Abzuschätzen, welche volkswirtschaftliche Wirkung Klimaschutz hat, ist schwieriger, als Schäden zu beziffern. Viele Effekte müssen berücksichtigt werden. Forscher:innen verwenden drei Messgrößen: vermiedene Brennstoffkosten, weniger Gesundheitsbelastungen durch bessere Luft und verringerte volkswirtschaftliche Ausgaben durch eine gesunkene Importabhängigkeit von fossilen Energien
Bei allen drei Größen zeigen sich positive Folgen durch Klimaschutzmaßnahmen. Der Ausbau der erneuerbaren Energien wirkt wie ein Kostendrücker. „Für Europa senkte der zusätzliche Ausbau von Wind- und Photovoltaikanlagen in den Jahren 2021 bis 2023 die Kosten der Stromversorgung um rund 100 Milliarden Euro“, so Kemfert.
In Deutschland überstiegen die eingesparten Brennstoffkosten die Ausgaben für die Förderung der Erneuerbaren im Rahmen des Erneuerbare-Energien-Gesetzes (EEG) deutlich. Die Einsparungen durch nicht nötige Gas-, Kohle- und Ölimporte liegen im zweistelligen Milliardenbereich. Die nicht zu Buche schlagenden Gesundheitskosten durch weniger Behandlungen etwa von Atemwegs- oder Herzerkrankungen liegen jährlich bei 8 bis 12 Milliarden Euro.
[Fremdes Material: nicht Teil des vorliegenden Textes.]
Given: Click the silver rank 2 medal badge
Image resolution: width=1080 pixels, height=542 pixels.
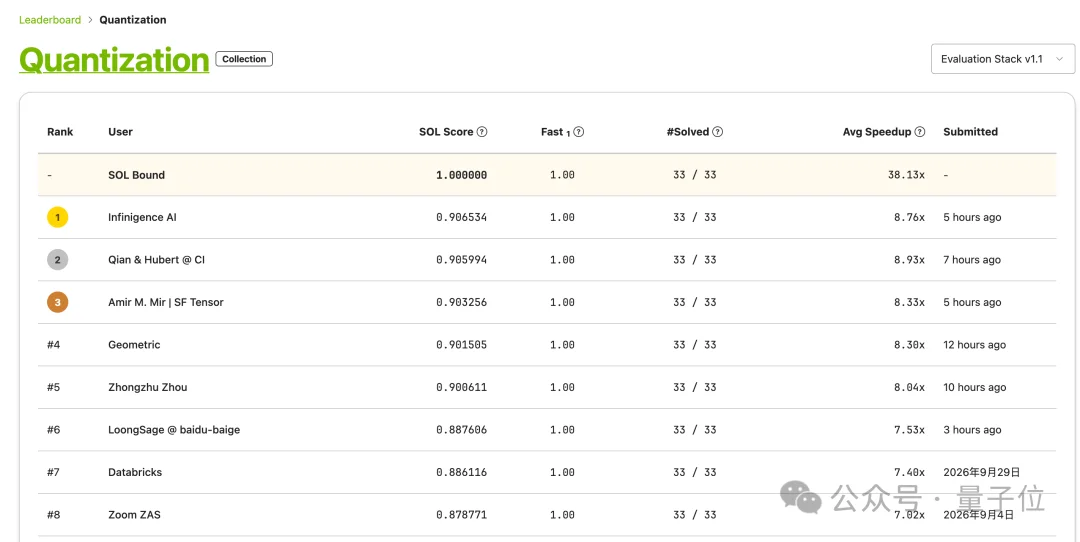Looking at the screenshot, I should [x=57, y=260].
Dass sich Investitionen in den Klimaschutz lohnen, zeigt auch eine Analyse des Beratungshauses PwC, auf die Kemfert verweist. Würde der Klimaschutz in Deutschland verstärkt, etwa mit mehr Investitionen in Erneuerbare, würden bis 2050 Kosten von 13,2 Billionen Euro entstehen. Bei einem Weiter-so-Szenario sind es 13,3 Billionen Euro.